Nectar Group offers dry bulk handling services throughout the world, from quayside bagging services and bulk discharge services using grabs - to equipment hire and pneumatic discharge services. In the early 1980s, Nectar revolutionised the bulk commodities handling industry at developing ports around the world when it designed and launched the world’s first quayside bagging services.
Nectar Group have a variety of clients, from producers and traders to ship owners, agents and end receivers. They are able to work with a variety of free-flowing commodities such as fertilizers, rice, wheat and other grains, peas and sugar. With all the different kinds of products they handle, there are many challenges. Some products are granular and easy to handle, while some are in powder or flake form. Some products are free flowing and dry, while others are extremely hygroscopic. Add to that the challenges of handling these cargoes at numerous worldwide ports in varying weather conditions – from extremely dry to extremely humid!
One area of Nectar’s concern has been the handling of fertilisers like NPK, CAN and MOP, which have a high Nitrogen/Ammonia and Chlorine content.
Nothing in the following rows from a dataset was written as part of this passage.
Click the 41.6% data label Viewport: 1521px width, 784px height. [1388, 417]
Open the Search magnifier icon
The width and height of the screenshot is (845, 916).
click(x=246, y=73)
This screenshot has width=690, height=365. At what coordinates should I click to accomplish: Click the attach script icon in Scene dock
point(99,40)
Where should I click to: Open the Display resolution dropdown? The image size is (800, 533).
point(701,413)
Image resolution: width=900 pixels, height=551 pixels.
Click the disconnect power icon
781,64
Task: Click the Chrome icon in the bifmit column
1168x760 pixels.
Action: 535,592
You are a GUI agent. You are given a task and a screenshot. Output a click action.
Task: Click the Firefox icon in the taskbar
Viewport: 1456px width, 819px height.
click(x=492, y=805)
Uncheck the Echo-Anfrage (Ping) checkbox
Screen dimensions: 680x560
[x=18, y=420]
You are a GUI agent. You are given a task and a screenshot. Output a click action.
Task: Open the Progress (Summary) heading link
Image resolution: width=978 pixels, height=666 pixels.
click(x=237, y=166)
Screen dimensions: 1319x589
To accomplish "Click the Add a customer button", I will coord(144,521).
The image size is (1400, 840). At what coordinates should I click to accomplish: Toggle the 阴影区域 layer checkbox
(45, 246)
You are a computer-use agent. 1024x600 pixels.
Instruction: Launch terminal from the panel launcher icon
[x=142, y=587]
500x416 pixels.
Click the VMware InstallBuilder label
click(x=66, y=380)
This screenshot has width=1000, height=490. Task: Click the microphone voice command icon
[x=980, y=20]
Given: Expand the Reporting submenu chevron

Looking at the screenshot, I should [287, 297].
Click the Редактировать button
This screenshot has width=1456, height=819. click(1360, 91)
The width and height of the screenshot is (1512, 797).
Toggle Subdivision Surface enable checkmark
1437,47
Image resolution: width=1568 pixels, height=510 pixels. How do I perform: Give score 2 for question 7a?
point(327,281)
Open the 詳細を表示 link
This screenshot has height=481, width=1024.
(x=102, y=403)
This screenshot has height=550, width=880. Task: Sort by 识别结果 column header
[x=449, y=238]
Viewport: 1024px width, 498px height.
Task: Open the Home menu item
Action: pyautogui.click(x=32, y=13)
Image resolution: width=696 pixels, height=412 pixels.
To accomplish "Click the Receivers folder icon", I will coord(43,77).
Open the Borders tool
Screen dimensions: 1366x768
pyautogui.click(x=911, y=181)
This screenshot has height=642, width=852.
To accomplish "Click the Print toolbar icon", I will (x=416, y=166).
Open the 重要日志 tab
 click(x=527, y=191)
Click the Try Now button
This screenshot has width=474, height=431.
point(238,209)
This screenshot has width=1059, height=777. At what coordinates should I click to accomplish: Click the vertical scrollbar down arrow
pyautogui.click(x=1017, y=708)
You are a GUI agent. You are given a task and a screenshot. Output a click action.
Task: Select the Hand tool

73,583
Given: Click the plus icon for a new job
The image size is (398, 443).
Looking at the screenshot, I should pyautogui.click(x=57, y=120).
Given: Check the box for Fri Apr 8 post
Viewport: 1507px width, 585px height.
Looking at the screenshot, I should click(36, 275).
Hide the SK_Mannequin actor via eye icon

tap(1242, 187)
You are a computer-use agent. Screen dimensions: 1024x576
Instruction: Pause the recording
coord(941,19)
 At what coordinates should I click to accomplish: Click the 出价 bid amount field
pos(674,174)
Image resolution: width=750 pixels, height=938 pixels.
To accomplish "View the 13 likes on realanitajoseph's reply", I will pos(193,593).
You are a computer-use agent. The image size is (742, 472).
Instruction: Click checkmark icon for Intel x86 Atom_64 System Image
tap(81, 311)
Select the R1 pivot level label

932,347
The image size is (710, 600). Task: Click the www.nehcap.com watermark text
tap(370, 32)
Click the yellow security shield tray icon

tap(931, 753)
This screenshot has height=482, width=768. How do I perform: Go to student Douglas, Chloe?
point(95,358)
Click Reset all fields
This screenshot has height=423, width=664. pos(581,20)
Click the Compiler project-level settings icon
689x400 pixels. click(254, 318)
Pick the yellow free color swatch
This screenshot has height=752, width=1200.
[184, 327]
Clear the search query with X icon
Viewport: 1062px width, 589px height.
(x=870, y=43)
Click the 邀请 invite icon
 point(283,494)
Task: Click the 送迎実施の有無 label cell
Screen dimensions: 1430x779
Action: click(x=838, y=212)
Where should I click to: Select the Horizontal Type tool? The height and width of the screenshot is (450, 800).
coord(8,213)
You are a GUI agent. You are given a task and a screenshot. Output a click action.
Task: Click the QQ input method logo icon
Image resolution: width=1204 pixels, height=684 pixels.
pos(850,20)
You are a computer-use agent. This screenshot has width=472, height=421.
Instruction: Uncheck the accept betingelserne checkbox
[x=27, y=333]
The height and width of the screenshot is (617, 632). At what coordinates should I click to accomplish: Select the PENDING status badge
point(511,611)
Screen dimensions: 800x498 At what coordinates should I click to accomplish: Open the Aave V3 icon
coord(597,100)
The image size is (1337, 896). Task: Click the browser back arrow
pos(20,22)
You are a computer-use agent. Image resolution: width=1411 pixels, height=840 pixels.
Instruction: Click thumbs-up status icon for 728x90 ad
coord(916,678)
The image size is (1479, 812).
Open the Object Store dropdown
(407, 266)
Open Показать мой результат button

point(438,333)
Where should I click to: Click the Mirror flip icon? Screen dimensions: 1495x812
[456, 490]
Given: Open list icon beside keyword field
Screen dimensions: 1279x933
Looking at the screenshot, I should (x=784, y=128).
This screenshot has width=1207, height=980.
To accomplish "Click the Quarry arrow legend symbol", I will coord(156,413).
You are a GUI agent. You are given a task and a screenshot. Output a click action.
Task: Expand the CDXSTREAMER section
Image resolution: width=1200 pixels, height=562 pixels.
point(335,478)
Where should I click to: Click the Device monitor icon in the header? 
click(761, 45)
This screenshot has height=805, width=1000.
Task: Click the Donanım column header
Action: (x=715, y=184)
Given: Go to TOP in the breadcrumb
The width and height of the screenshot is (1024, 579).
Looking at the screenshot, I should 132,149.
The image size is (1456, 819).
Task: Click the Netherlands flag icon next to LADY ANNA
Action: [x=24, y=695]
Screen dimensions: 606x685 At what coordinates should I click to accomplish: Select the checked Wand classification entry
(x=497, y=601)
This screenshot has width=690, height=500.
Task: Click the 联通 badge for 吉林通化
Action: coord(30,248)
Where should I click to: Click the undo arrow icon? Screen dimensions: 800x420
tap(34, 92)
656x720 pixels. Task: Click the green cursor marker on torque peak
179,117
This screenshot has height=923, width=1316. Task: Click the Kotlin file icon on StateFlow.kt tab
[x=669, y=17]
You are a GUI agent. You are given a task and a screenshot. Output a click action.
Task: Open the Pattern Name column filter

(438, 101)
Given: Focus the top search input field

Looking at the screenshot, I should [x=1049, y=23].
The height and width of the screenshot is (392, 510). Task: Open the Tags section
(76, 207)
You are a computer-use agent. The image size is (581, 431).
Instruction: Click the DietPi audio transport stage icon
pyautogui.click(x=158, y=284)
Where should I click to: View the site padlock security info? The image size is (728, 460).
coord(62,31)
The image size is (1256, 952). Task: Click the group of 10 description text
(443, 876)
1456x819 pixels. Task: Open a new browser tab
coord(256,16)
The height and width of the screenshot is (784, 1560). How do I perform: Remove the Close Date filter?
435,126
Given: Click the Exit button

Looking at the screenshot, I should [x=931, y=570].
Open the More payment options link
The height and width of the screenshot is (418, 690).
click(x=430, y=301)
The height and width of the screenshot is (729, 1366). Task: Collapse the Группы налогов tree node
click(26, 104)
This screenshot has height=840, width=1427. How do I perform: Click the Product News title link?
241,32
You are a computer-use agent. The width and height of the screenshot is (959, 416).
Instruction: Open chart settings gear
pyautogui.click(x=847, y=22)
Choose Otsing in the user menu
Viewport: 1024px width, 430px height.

These products are highly corrosive; standard stainless steel load cells from various major load cell manufacturers became corroded very quickly when saturated with a variety of different fertilisers. Added to this, in Bulk Cargo Weighing and Dosing the weighing rate is very high - typically 10 000 weighments per bunker, per day.
High cycle loading + corrosive products + tropical climates lead to early failure through a combination of fatigue accelerated by chemical stress corrosion cracking, as the picture below illustrates.
Following discussions with Thames Side Sensors, it was suggested that Nectar make a trial with Thames Side's Parylene coated load cells at a fertilizer plant in Venezuela, where they handle particularly unpleasant products in a hot, damp and corrosive environment.
The special transparent Parylene (the generic name for poly-para-xylylenes) coating is formed from linear, highly crystalline polymers that are both chemically and biologically inert and stable, and therefore make excellent barrier materials. Parylenes are almost completely unaffected by solvents, have low bulk permeability and easily pass a 100 hour salt-spray test. They also have good thermal endurance and can perform in air without significant loss of physical properties for 10 years at 80 degrees Centigrade. Coating thicknesses on load cells are typically 15-18 microns and are pinhole-free.
The trial was extremely successful – the coated load cells have now been in use for at least 2 years and have not suffered from any corrosion - whereas standard load cells from several major manufacturers at the same plant had lasted only a few months, and occasionally only weeks, before failure. Ultimately, The Nectar Group have derived many direct and indirect commercial benefits with the use of Thames Side's Parylene coated load cells and now specify them for all their applications.
Some of these benefits are;
- Downtime due to load cell failure is significantly reduced
- Their team can concentrate on the job in hand rather than trying to make the system work!
- The constant cost of replacements is no longer part of the equation
Many other customers have also benefited from utilising Thames Side's Parylene coated load cells in such diverse applications as chemical and pharmaceutical plants, fish and meat processing plants, tanneries, laundries and even on scales in the Hong Kong Sealife Park, where they are used for weighing elephant seals and other marine mammals!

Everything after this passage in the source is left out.